═══ Provided records

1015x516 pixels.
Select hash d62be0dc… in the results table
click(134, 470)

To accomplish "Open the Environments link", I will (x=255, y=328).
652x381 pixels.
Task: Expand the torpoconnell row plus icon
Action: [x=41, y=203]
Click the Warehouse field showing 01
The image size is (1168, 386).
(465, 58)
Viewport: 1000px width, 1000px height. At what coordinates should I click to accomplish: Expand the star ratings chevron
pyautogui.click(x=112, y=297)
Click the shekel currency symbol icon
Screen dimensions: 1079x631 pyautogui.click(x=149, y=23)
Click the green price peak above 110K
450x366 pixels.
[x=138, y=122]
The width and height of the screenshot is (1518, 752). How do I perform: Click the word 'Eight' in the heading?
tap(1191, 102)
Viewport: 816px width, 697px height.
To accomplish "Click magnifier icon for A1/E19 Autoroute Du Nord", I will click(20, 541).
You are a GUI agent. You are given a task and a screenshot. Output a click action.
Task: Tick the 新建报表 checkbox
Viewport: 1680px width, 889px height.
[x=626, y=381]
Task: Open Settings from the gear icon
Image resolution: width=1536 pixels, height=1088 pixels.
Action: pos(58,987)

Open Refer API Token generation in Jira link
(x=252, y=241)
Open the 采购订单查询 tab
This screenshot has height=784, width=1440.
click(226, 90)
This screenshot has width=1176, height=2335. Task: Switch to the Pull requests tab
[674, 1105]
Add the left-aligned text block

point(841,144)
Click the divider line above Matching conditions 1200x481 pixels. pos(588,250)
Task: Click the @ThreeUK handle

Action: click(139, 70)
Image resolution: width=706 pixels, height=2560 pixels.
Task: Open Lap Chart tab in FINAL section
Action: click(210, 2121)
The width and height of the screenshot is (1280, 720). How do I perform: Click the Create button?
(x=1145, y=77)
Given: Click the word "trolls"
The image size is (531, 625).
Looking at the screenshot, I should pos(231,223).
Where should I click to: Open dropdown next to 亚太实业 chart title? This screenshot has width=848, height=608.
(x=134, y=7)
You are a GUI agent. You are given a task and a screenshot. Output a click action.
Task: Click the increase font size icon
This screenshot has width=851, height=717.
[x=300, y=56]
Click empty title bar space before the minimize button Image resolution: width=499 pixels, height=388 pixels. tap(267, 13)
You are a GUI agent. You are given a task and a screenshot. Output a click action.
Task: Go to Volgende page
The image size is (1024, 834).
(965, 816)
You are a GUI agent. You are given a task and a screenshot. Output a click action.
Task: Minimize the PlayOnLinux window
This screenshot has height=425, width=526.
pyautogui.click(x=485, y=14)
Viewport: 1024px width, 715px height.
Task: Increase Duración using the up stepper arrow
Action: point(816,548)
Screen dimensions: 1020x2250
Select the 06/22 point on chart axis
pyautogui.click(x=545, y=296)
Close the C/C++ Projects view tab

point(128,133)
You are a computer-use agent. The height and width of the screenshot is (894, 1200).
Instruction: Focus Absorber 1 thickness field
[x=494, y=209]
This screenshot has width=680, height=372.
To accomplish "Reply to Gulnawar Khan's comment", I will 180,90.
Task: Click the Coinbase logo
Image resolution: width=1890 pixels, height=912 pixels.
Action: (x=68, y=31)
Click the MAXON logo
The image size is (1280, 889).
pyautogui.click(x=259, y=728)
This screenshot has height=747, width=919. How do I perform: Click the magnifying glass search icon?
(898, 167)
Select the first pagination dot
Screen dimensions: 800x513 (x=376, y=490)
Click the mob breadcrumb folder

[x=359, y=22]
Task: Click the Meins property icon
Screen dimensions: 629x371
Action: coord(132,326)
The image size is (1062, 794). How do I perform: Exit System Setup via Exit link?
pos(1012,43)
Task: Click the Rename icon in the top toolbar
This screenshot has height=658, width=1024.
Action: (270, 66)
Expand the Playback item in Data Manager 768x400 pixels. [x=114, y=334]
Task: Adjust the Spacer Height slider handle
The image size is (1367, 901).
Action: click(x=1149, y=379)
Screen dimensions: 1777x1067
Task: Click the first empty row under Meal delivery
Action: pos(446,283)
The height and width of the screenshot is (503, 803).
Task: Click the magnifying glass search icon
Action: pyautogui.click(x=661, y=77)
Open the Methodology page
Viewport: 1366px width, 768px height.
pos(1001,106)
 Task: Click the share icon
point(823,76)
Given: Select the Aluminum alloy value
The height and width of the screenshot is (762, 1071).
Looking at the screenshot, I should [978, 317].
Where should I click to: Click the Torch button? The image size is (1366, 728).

══════

### Task item
Lines with "logo": return each one from the data above.

### Solved exercise
Task: Click the Coinbase logo
Click the MAXON logo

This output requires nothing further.